I wonder what it would be like to be some kind of religious leader, like a clergyman or priestess, and "lose one's faith." I mean, it's one thing for me to say, "I'm part of this religion even if I don't believe in its deities any more than a Jewish person needs to be a Young Earth Creationist."

It's quite another for a religious leader who has staked their career on a spiritual calling, their lifestyle and their very livelihood, on a strong commitment to nurturing and furthering the religious group of their choice. I imagine there are priests who stop believing in the literal truth of God who stick around for the community-building and counseling aspects of the job, but how many more stay because they have no choice?

At that rate, I'm surprised that any clergy are willing to entertain even for a moment the possibility that they might be serving something/someOne that isn't there. The consequences for them of changing their mind are much heavier for the rest of us who may make some lifestyle changes but don't really lose anything.

Then there's the question of people who enter into a position of religious leadership without a belief in the literal truth of their religion's narratives. I mean, if people can make it through seminary school without a belief in six-day creationism, can they make it through without a belief in the God that did it? Provided they could, is there a reason to?

Questions I'm mulling over as I consider the implications of whatever degree of religious leadership comes my way now and again. I can do what priests do, but I wouldn't be what they are. This isn't a problem for me, but would my presence be a problem for them?

I don't think that my mere presence would cause anybody I "served" with to automatically and magically become non-theist practitioners of the same religion. But if it did, I worry that they would be unable to strike the same balance that I do between continued practice and discontinued faith. At that rate... I would hardly have done them a favor.
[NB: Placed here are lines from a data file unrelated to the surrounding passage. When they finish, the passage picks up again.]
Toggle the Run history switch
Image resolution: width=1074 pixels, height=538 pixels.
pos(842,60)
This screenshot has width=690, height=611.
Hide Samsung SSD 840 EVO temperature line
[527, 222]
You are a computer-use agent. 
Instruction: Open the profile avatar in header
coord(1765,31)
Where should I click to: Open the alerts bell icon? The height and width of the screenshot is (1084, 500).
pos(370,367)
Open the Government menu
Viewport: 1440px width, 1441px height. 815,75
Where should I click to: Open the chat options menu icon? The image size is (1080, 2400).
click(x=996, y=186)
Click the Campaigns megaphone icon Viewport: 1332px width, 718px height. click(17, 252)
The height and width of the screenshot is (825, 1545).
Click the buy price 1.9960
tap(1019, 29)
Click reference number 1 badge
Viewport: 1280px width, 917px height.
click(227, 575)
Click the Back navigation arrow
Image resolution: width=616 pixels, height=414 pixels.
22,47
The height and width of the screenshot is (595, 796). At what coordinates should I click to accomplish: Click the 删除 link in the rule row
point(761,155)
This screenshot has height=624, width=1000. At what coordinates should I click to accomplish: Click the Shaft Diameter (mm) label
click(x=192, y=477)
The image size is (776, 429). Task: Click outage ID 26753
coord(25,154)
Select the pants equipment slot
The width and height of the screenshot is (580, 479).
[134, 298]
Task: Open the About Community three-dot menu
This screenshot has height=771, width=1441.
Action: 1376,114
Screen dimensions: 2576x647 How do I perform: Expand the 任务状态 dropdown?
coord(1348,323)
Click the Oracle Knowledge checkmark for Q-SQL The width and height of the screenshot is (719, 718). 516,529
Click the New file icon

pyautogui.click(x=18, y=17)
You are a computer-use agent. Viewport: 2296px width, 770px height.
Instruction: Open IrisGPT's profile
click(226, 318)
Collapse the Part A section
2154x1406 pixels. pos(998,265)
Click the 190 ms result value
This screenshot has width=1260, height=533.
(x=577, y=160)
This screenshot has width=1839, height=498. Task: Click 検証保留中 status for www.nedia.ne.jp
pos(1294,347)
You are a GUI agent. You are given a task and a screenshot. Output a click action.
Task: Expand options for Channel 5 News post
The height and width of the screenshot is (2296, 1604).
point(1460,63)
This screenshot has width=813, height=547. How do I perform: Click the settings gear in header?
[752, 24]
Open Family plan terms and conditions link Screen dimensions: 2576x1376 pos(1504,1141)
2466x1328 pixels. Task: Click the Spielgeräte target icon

Perhaps it's better, then, that religious leaders try their damndest not to listen to me. It's all well and good for me to think about these things in the way that I have and come to the conclusion that I did. But my path would wreck what they've built. Even if I think that what I believe is better grounded in practical reality... I feel a need to acknowledge that sometimes people have built so much on something that even accidentally knocking them away from it would do them more harm than good.

I don't know. I'm just thinking about it. I know clergy who are comfortable talking to me or atheists of various stripes, and they're "secure in their faith," which may imply they're not really giving a fair hearing to the atheist or it may imply that they've already explored that path and decided it's not what their life needs.

It's just hard for me to escape the idea that clergy of any tradition have made a commitment that gives them a serious disincentive to changing their minds. I don't exactly run around trying to change their minds, but I wonder if this means I ought to be more careful not to cause such a change, lest I cause far more damage to them than the paradigm shift caused me.

I don't know how I feel about this yet. It's just something that was on my mind today.